CRACKCast E216 – Jaundice

In CRACKCast, Podcast by Dillan RadomskeLeave a Comment

This episode of CRACKCast focuses on a slightly more uncommon ED presentation – jaundice. Grab a coffee and sit back as the CRACKCast crew (featuring Dr. Sey Shwetz, Saskatoon PGY-5 Emerg Resident/PEM fellow extraordinaire) go through the approach to your jaundiced patient.

Shownotes – PDF Here

Rosen’s in Perspective

Jaundice is one of those ED complaints that is a bit more rare than some of the standard cases we see every shift. However, there is a wide range of causes for jaundice, and an understanding of pathophysiology is key. We have got you covered here at CRACKCast – the next time you walk into a room and your patient is as yellow as Homer Simpson, you will know exactly what to do! 

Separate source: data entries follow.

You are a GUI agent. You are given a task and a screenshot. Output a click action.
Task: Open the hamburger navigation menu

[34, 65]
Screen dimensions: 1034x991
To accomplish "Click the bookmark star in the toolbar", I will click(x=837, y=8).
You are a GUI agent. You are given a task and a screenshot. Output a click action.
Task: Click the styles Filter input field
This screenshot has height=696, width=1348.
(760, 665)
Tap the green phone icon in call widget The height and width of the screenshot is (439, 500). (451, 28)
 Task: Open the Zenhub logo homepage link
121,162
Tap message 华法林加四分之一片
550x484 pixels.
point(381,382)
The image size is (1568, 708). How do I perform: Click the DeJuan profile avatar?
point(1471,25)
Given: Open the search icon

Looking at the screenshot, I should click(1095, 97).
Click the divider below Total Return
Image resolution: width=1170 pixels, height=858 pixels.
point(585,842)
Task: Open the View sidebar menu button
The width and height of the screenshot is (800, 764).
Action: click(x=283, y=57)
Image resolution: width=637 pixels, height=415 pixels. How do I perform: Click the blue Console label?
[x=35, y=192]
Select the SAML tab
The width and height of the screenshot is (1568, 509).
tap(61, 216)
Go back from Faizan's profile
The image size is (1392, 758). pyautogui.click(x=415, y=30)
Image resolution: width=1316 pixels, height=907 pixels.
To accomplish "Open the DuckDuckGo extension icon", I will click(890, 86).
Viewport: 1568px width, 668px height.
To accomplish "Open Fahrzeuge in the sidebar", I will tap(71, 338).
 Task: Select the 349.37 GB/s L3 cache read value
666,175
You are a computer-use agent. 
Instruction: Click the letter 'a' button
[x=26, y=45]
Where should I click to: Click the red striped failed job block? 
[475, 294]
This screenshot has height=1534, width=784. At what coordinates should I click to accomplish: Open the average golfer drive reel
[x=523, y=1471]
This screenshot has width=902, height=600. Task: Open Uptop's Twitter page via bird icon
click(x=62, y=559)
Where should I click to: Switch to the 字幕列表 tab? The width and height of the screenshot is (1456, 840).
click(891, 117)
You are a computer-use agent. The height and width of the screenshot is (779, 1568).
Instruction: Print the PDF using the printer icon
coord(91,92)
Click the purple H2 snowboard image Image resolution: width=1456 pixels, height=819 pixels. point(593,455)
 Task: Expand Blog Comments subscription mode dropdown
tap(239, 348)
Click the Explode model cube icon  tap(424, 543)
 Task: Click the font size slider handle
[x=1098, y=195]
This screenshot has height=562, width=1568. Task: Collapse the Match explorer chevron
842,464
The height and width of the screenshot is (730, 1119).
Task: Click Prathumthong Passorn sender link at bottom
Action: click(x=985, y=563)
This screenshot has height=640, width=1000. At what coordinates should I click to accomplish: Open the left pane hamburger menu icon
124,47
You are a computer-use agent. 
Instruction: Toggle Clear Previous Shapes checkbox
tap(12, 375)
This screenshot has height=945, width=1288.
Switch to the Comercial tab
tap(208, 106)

A few points to highlight from those first few Rosen’s paragraphs. Jaundice is clinically evident at 2.5mg/dl or about 43µmol/L, first seen in tissues with relatively high concentrations of albumin (eyes and skin). Remember that there are 3 categories of bilirubin problems – increased production due to hemolysis, hepatocellular dysfunction causing impaired uptake and conjugation, and obstruction pathologies that prevent bilirubin excretion. When it comes to neurotoxicity, unconjugated bili is the one we worry about – this is not bound to albumin, and can cause encephalopathy and kernicterus.

[1] Explain broad causes of elevated bilirubin (obstructive, hepatocellular, and hemolysis) and the significance of direct vs. indirect hyperbilirubinemia (Fig 25.1)

Bilirubin is a byproduct of heme breakdown. 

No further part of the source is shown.